Editor's note: Timothy Stoltzfus Jost is a professor of law at the Washington and Lee University. Jost, a Democrat, blogs about legal issues in health reform at http://www.oneillhealthreformblog.org/
(CNN) -- A state attorney general is almost by definition a candidate for higher office. The filing of lawsuits challenging the health reform law by 14 attorneys general -- all but one of them Republican -- may look good for their next campaigns, but these cases are going nowhere legally.
The case filed by Florida and 12 other states challenges obligations allegedly imposed on the states by the statute as well as the individual insurance purchase mandate imposed by the law. The Virginia case challenges only the individual mandate, setting up against it a new Virginia law purporting to nullify it.
One of the states' claims is based on a simple misreading of the health reform law.
The lawsuit claims that it compels the states to enforce the federal law or to operate exchanges that would make health insurance available to consumers. Section 1321 gives states the choice of doing so or not, and if states elect not to do so, the federal government will enforce the law and operate the exchange in the state.
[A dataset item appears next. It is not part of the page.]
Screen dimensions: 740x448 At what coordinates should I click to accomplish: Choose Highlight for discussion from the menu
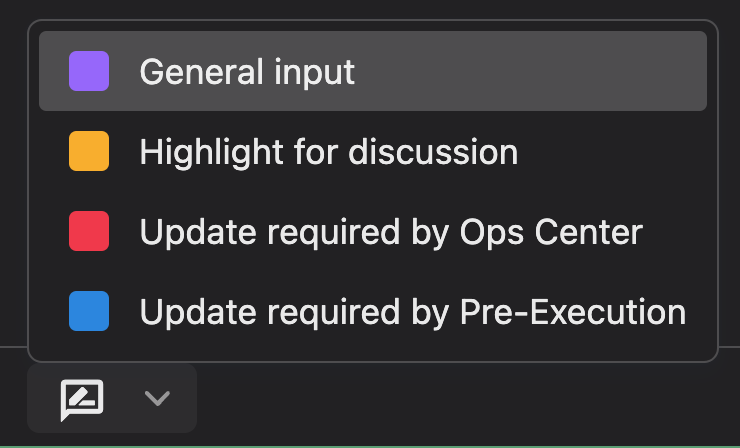click(x=372, y=152)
No state has to do anything, except make its choice known to the federal government. Moreover, section 1333 of the act allows states to apply for a waiver to take a completely different approach to covering their residents if they have a better idea.
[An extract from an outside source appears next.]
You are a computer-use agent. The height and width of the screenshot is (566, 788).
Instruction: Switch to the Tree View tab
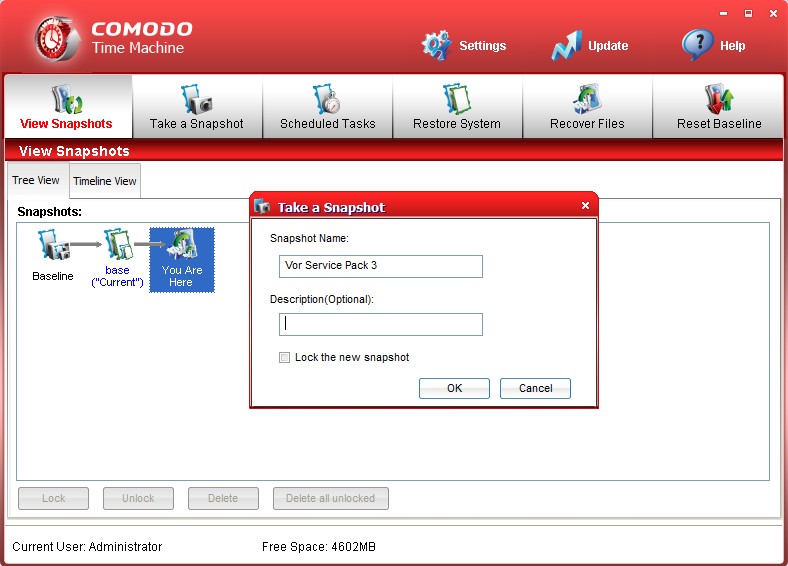pyautogui.click(x=36, y=181)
The complaint also attacks the provisions of the law that provide Medicaid coverage for all Americans whose income is under 133 percent of the poverty level. These Medicaid expansions are not effective until 2014, and the federal government pays the entire cost until 2017, after which the state's share gradually increases to 10 percent by 2020.
It is hard to understand how the states are harmed in any way by the billions of dollars the Medicaid expansions will pour into their states to cover millions of their residents, many of whom would otherwise be treated by providers without compensation. But in any event, states can simply opt out of Medicaid if they choose not to participate.
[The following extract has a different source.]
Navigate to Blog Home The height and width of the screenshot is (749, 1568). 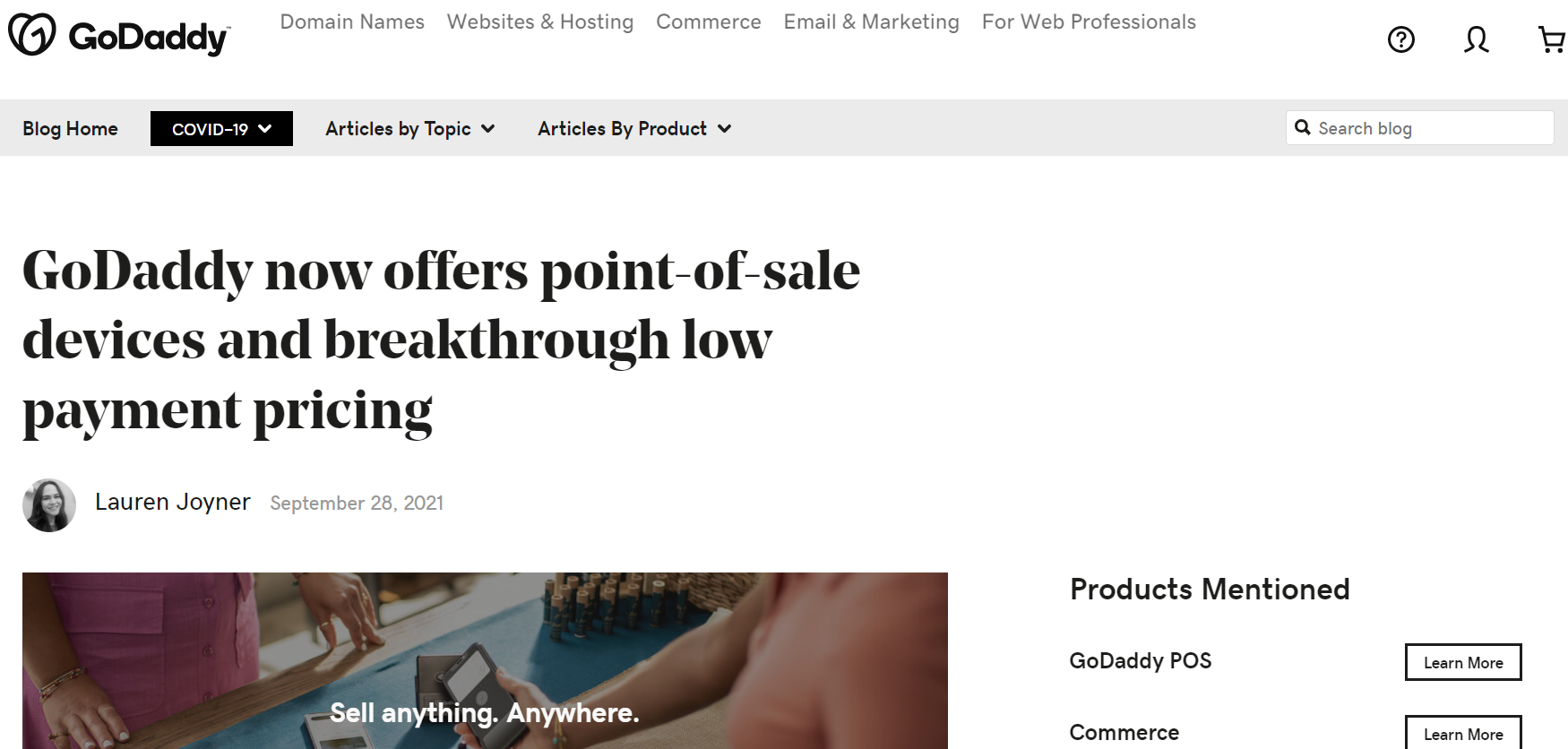[x=69, y=128]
The Supreme Court has long upheld spending clause programs that require states that accept federal program funds to comply with federal program requirements, and this law simply follows those precedents.
The challenge to the individual insurance mandate is simply not legally credible. First, it is not clear whether the federal courts even have jurisdiction to hear the claim. Under Article III of the Constitution, courts may not decide hypothetical questions but rather only actual cases and controversies. The states are in no way injured by the mandate that individuals purchase health insurance, and thus should not be able to challenge it.
But the mandate is clearly constitutional. The mandate requires people who have household incomes above the tax filing limit ($18,700 for joint filers) and who are not covered by their employer or a public program to buy health insurance.
Those who earn less than 400 percent of the poverty level will get tax credits to help pay for it. People who are subject to the mandate but choose to remain uninsured will have to pay a tax, which will increase with their income up to the cost of a high-deductible insurance policy.
Under the reform legislation, insurers must take all applicants regardless of pre-existing conditions. The insurance market can only function if healthy people buy insurance, helping to share the cost burden with those who get sick. We cannot simply let people wait until they are sick to purchase it.
But more fundamentally, people who can afford insurance and don't buy it are simply being irresponsible. An auto accident or serious disease can cost hundreds of thousands of dollars. Why should the taxpayers or health care providers have to finance the care of those who refuse to buy insurance?
The Constitution gives Congress the power to regulate commerce among the states.
The Supreme Court has long held that this authority reaches all economic activity. The court has recognized as legitimate exercises of the Commerce Power the authority of Congress to prohibit the growing of a few marijuana plants on a window sill for personal medical use or to outlaw a doctor's performing of a partial-birth abortion.
Choosing whether to buy insurance or impose your health care costs on others is economic activity subject to that authority.
Virginia has passed a law purporting to nullify the federal law. But the Supremacy Clause of the Constitution provides that federal law is the supreme law of the land. Virginia's law is no more enforceable than were its laws attempting to nullify federal desegregation laws in the 1950s.
I am from Virginia. Like most states, we are in terrible shape financially, lacking money for schools, roads or health care. We cannot afford bankrolling frivolous lawsuits.
The opinions expressed in this commentary are solely those of Timothy Stolzfus Jost.